Data records

▼

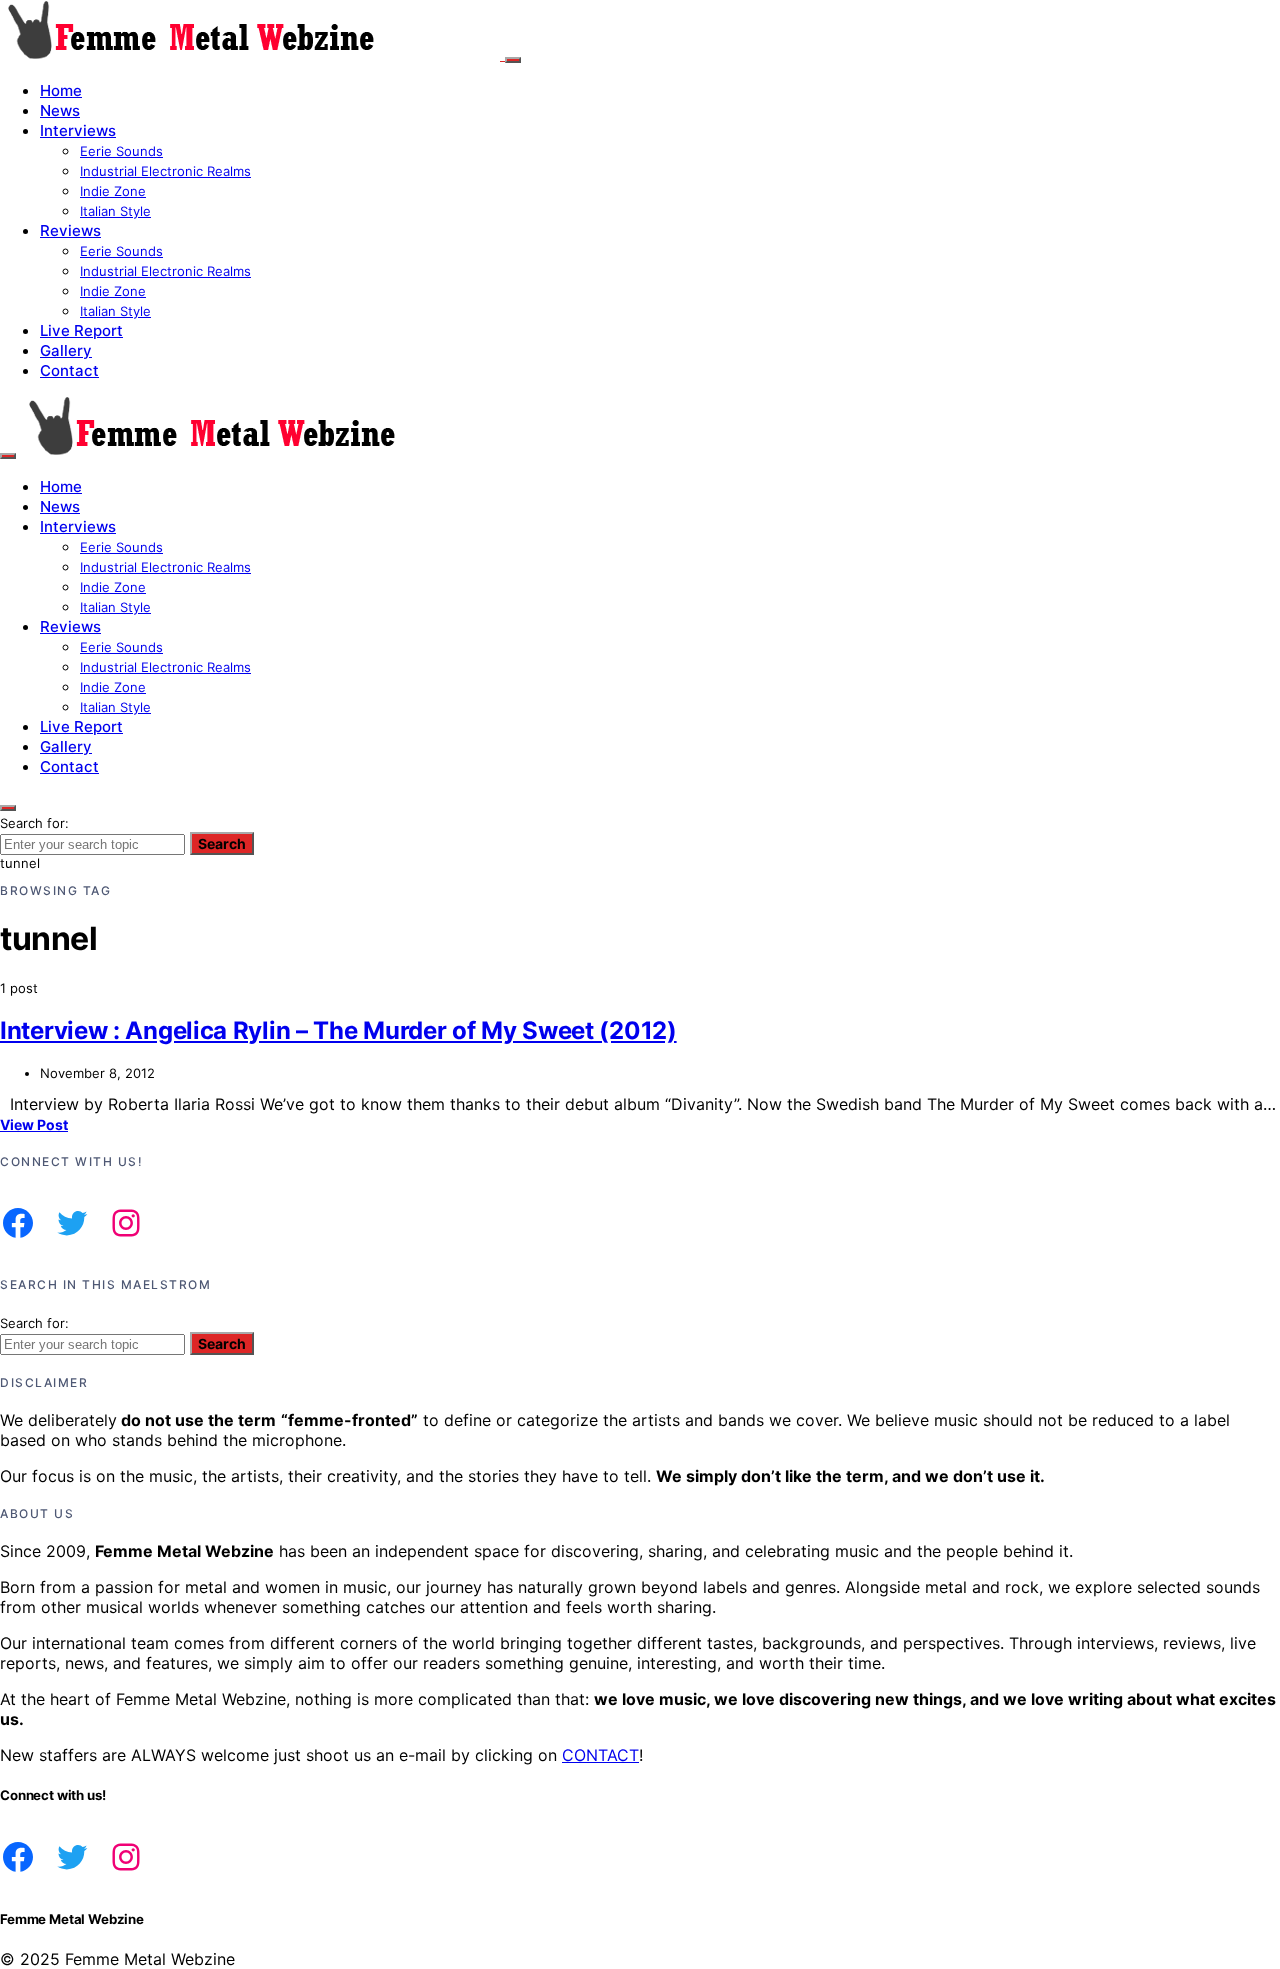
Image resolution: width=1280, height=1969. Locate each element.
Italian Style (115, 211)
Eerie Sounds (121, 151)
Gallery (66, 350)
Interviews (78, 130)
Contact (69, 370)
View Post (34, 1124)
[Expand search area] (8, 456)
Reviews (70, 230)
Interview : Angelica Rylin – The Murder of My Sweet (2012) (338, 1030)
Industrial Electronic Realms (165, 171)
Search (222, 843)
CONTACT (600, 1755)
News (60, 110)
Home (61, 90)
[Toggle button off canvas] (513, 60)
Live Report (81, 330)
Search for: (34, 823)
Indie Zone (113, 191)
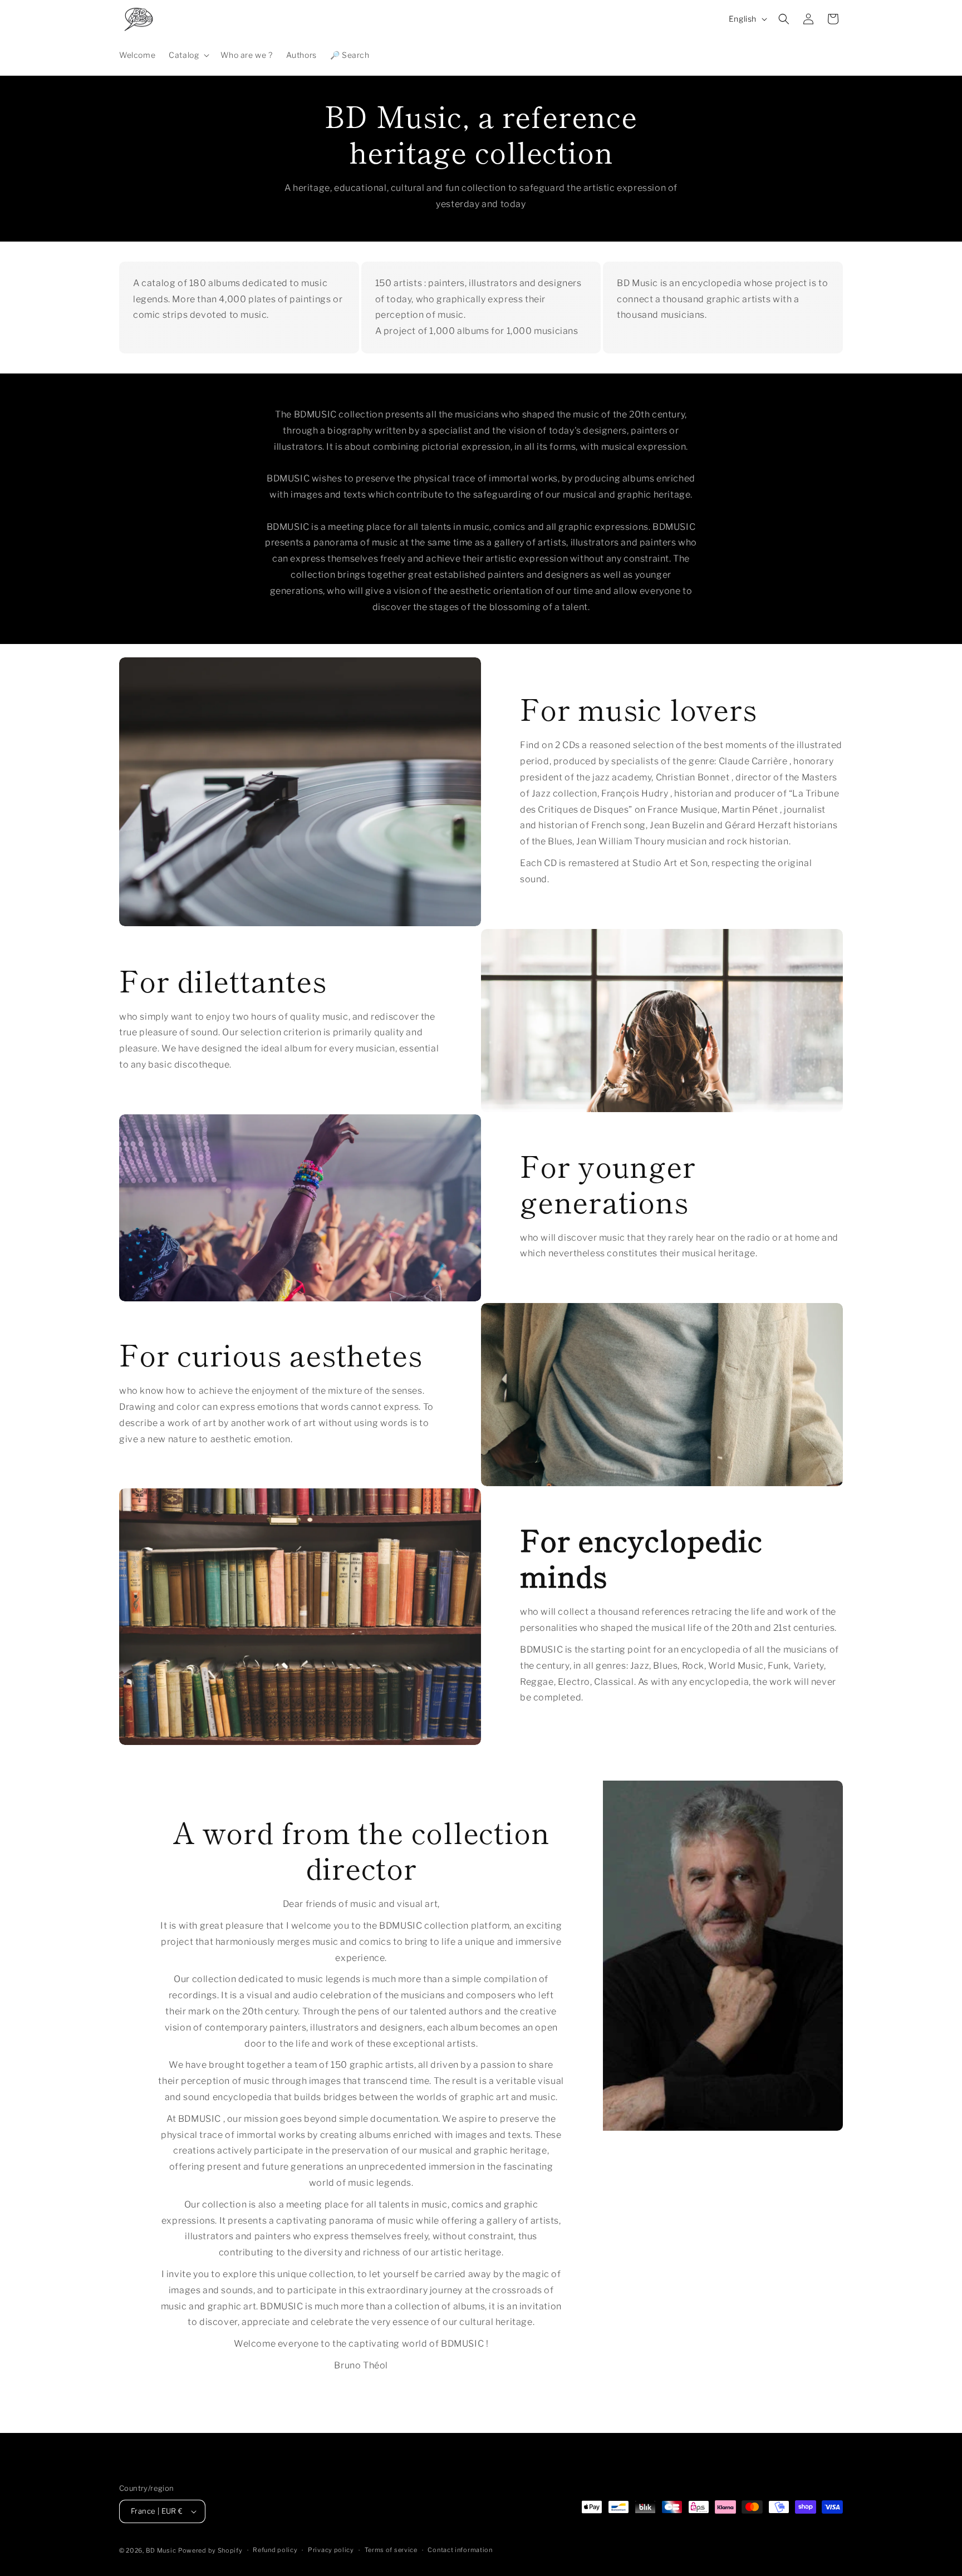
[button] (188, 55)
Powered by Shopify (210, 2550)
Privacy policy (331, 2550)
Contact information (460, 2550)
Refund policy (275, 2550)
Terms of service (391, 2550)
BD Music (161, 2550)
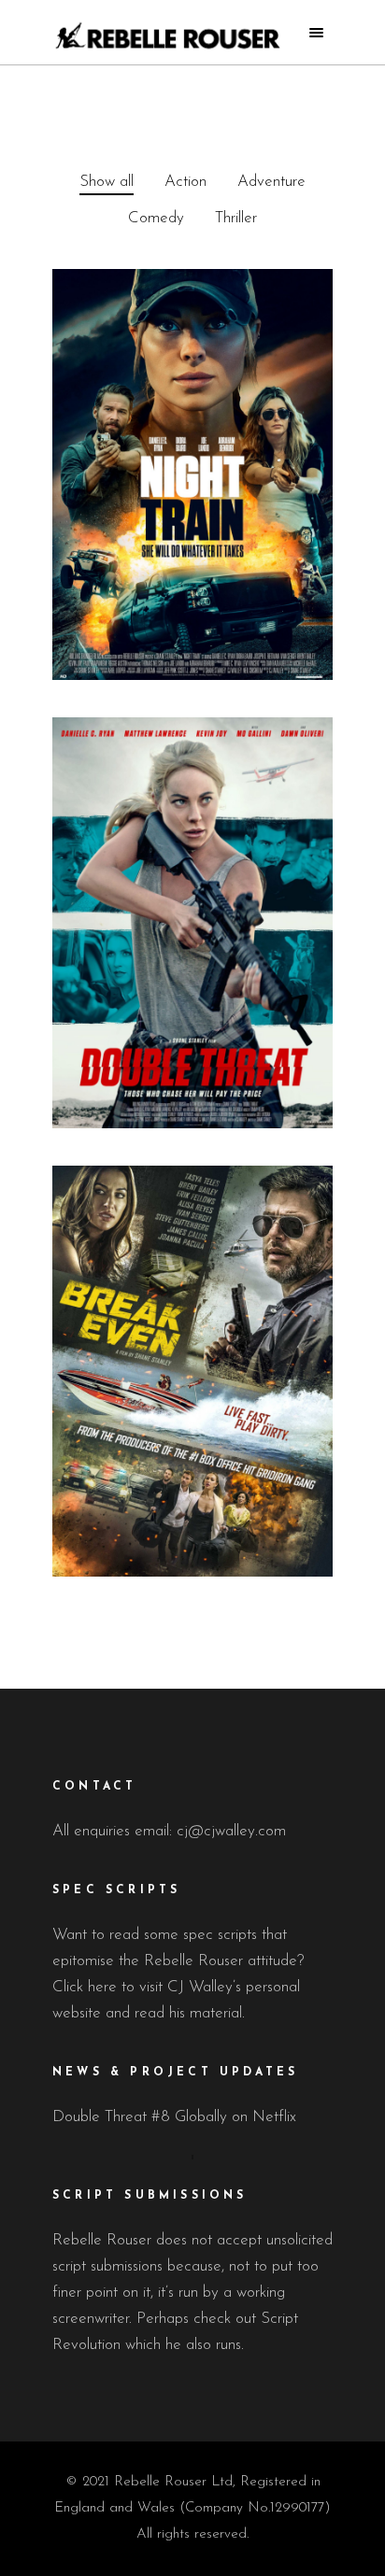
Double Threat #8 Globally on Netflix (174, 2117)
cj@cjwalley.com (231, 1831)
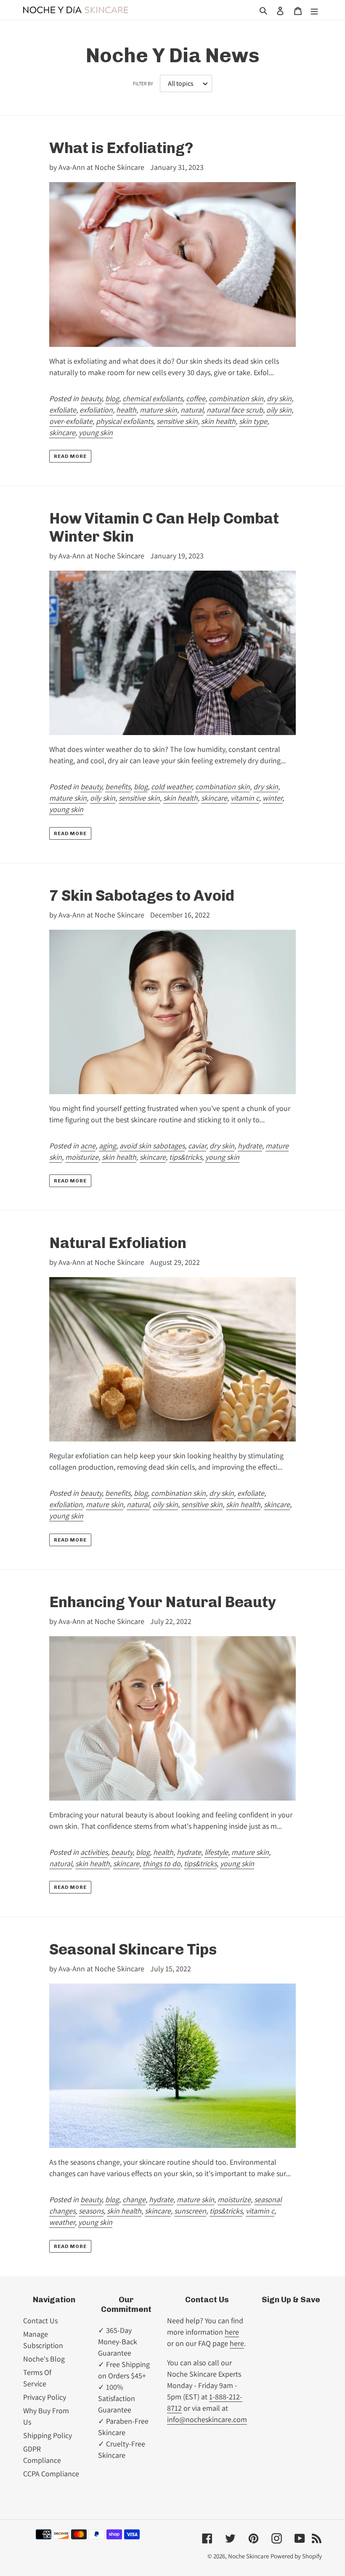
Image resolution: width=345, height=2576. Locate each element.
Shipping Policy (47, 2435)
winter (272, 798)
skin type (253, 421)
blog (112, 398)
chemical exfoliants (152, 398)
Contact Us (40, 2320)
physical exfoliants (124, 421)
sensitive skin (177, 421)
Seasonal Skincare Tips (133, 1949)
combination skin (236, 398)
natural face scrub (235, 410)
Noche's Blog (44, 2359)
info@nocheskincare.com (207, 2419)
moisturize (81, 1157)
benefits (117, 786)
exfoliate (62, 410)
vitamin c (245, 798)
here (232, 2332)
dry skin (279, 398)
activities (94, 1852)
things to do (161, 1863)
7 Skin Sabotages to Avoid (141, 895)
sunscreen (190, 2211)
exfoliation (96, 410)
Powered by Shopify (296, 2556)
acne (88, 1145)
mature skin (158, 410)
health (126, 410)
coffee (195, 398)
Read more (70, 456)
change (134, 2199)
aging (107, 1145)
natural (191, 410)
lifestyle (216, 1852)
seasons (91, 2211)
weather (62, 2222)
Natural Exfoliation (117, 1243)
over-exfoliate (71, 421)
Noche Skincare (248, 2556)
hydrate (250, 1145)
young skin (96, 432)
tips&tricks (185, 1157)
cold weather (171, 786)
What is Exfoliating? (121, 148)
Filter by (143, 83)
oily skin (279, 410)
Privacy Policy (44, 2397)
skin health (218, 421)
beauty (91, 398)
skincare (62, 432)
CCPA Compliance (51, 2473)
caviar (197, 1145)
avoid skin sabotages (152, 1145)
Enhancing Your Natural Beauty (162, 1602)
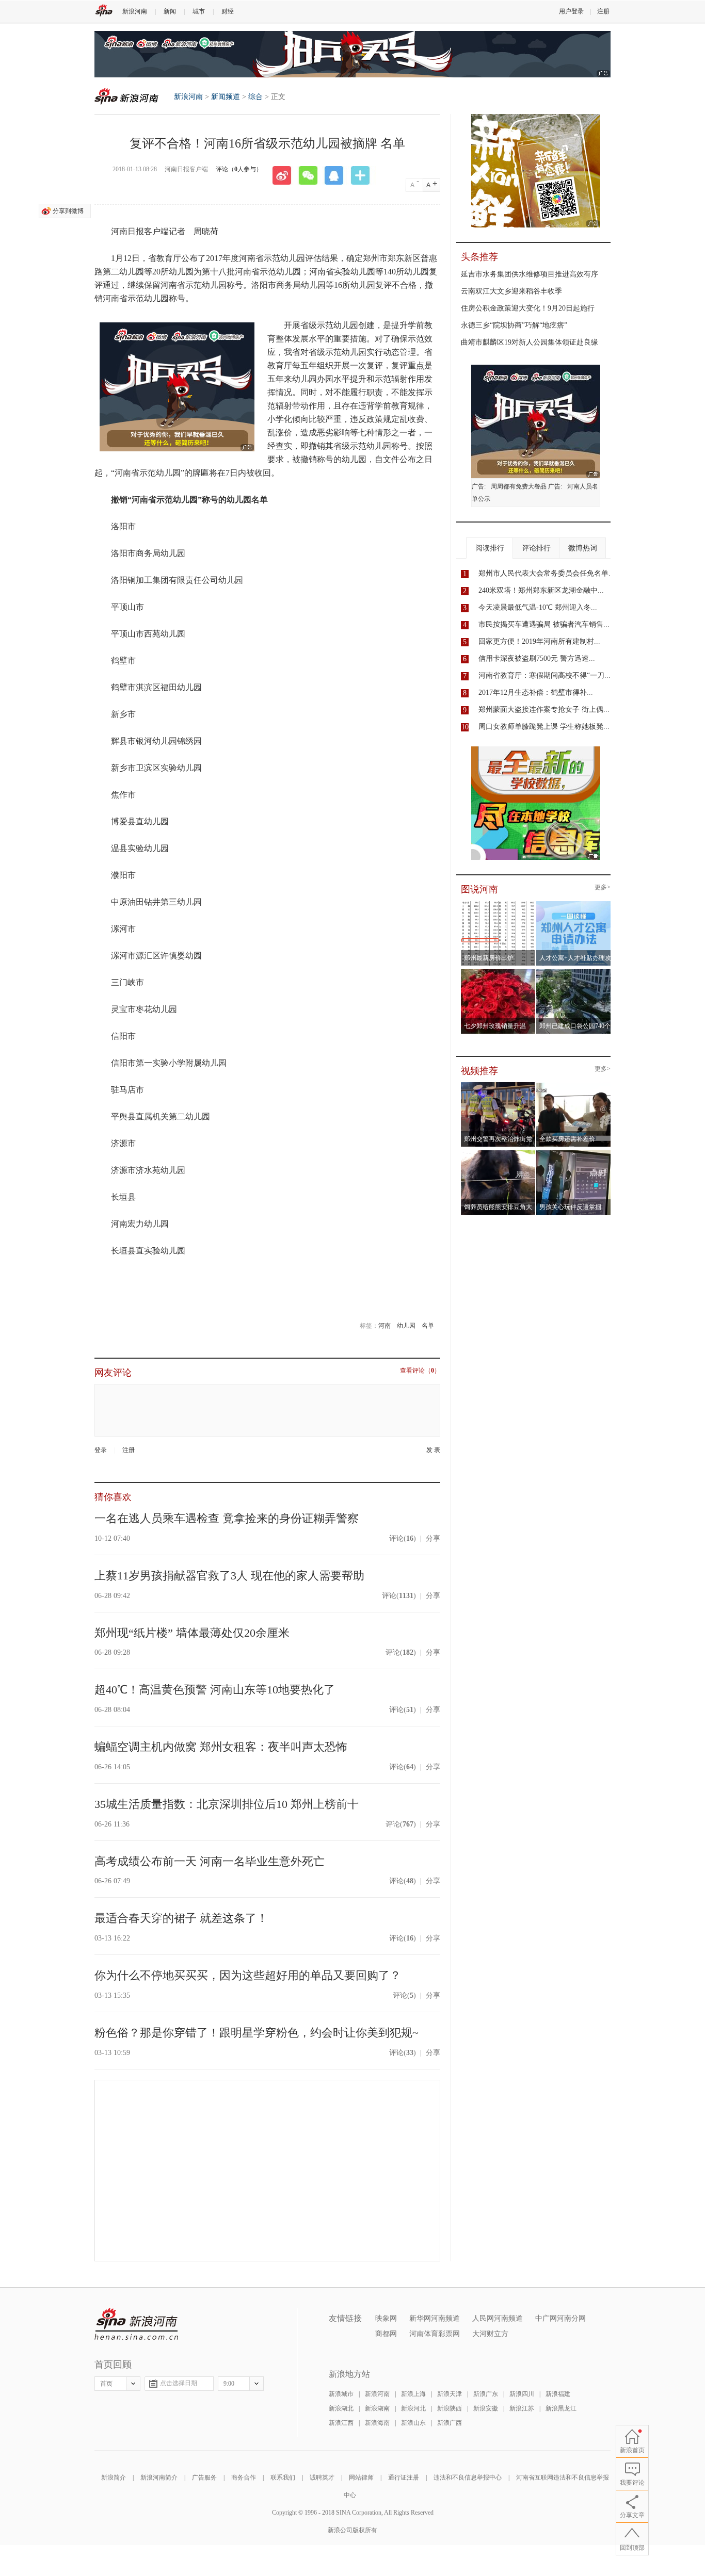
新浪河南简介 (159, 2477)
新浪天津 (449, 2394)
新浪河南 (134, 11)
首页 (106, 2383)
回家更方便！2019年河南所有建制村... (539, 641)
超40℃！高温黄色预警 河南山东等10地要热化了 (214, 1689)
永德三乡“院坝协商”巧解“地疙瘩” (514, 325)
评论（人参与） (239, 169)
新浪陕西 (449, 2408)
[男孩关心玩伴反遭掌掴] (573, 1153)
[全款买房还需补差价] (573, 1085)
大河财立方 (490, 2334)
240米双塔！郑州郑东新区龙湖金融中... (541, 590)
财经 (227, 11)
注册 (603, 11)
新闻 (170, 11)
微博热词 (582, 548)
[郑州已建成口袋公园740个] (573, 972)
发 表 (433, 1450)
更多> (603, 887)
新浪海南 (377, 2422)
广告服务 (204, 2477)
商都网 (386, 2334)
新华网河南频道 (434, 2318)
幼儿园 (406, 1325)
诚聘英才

▲

Your answer should be the lines of the records that hold the string "width".

*ANSWER FOR THIS EXERCISE*.
Image resolution: width=1280, height=1969. Locate each element.
Image resolution: width=345, height=2576. Locate each element.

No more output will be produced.